Stored records
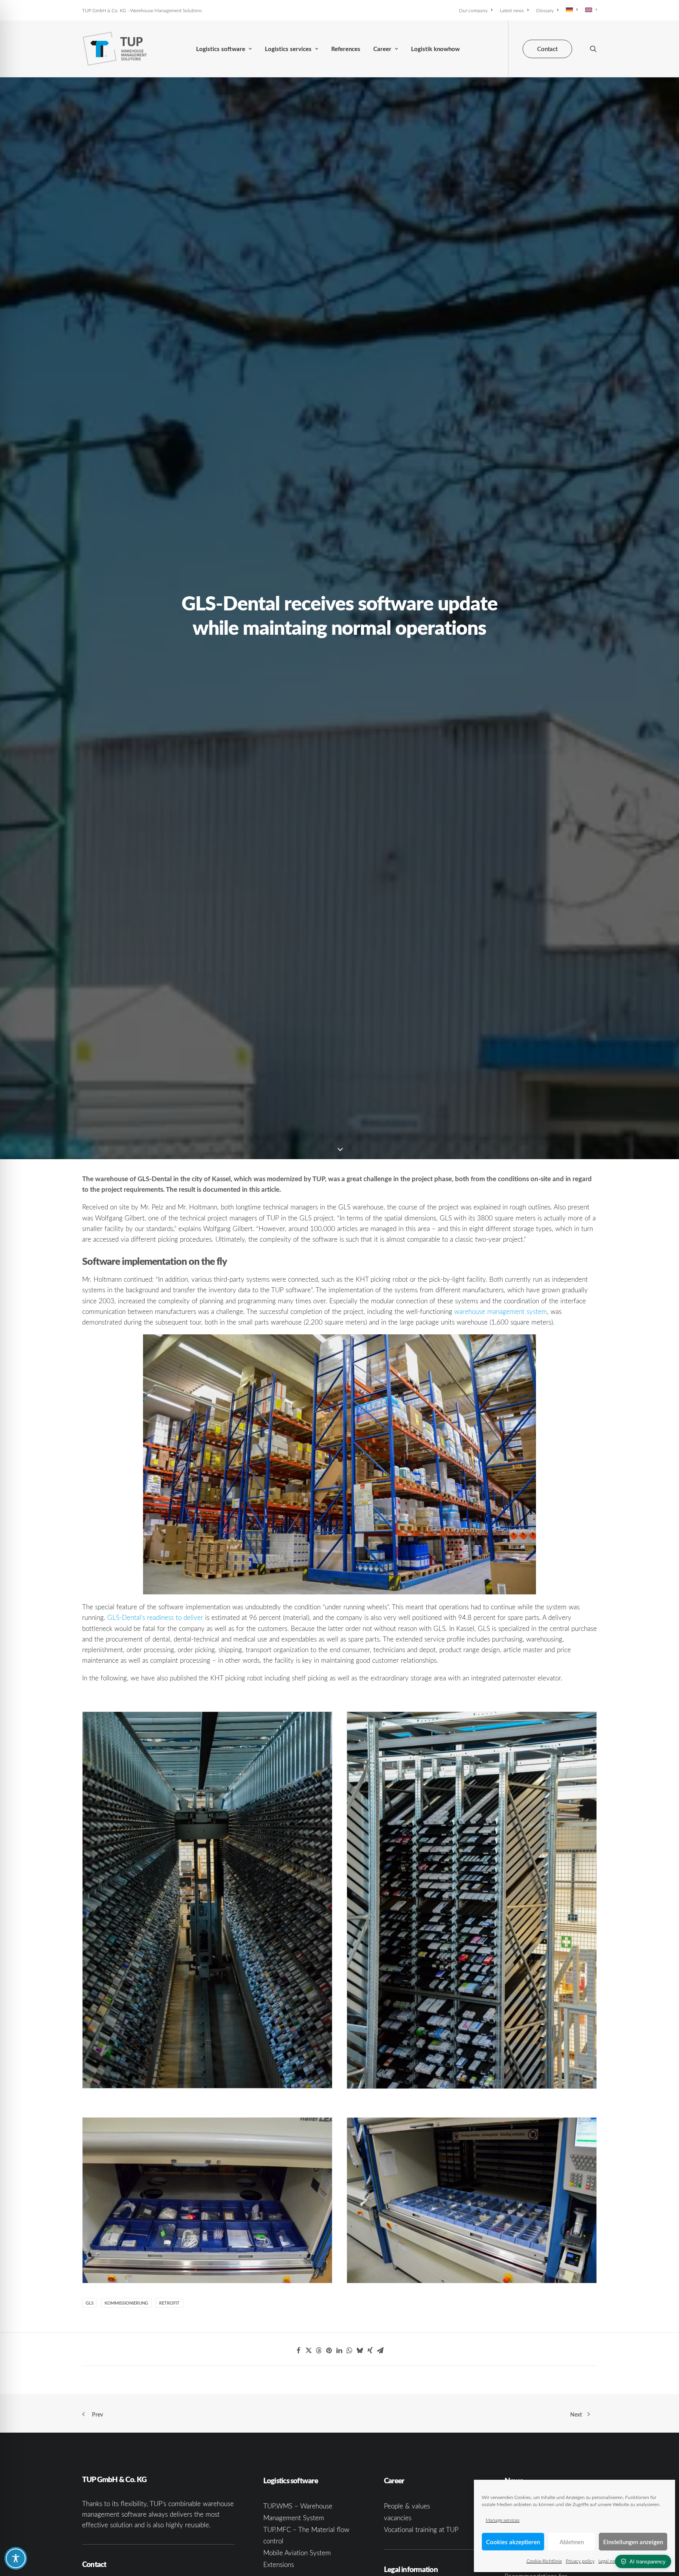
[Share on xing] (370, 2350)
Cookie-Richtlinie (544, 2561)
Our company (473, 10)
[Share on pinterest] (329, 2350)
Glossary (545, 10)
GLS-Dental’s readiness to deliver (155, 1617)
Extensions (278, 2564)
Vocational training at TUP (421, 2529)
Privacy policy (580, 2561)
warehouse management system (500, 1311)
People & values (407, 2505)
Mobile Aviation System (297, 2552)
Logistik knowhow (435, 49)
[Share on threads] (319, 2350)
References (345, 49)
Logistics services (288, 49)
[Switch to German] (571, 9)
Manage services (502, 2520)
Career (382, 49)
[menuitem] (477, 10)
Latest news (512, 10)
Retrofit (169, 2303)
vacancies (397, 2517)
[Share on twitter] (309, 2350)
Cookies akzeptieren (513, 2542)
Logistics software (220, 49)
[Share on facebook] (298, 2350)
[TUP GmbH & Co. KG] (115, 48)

--

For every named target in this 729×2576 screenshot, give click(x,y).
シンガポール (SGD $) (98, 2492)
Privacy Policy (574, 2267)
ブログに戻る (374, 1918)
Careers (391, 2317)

**The problem**: Across all the entries, count the lines that contain the word "services" and give the number by itself.

**Written answer**: 2